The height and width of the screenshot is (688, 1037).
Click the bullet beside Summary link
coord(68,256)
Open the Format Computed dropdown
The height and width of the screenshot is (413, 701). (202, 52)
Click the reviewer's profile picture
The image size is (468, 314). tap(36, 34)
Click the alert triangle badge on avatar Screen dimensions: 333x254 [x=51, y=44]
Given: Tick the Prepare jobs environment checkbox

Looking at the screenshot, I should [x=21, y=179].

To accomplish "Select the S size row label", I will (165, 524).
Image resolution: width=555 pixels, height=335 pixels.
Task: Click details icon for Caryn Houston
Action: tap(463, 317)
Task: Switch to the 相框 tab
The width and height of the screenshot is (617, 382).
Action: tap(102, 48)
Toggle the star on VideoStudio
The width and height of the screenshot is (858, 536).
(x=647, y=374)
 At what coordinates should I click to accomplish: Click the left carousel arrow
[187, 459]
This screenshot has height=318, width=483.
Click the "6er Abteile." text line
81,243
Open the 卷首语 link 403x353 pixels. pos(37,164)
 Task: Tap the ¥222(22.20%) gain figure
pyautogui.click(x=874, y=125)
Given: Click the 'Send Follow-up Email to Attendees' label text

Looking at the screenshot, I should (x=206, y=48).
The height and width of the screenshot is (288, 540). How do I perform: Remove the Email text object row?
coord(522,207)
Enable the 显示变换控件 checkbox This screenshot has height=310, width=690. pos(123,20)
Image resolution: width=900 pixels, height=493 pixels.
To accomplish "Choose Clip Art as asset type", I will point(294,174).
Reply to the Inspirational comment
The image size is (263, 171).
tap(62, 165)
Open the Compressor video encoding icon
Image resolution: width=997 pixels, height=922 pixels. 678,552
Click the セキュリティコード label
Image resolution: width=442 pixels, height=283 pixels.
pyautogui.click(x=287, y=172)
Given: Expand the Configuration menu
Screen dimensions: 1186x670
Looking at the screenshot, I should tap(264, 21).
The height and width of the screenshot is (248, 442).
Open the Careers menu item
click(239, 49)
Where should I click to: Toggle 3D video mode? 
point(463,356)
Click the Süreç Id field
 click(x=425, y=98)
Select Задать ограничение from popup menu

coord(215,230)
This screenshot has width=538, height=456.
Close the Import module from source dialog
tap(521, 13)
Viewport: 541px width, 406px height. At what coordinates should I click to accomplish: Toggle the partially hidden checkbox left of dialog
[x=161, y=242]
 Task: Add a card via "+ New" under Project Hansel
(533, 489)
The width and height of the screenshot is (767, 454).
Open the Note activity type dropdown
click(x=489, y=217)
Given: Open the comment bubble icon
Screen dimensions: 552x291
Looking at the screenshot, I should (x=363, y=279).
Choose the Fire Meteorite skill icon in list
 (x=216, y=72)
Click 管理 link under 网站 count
___
> [Description of the task] Check the records above and copy each line that has the string "This".

> [Your response]
This screenshot has height=318, width=483.
Enable the 显示变换控件 checkbox This screenshot has height=310, width=690. pos(123,20)
This screenshot has width=538, height=456.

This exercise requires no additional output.